### Task instructions
Your task is to retype every entry exactly, omitting nothing.

### Stored records

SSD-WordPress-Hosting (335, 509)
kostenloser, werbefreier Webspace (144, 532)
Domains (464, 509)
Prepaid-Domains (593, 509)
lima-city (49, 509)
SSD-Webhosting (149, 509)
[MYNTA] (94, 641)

### Solution to the exercise
SSD-WordPress-Hosting (335, 509)
kostenloser, werbefreier Webspace (144, 532)
Domains (464, 509)
Prepaid-Domains (593, 509)
lima-city (49, 509)
SSD-Webhosting (149, 509)
[MYNTA] (94, 641)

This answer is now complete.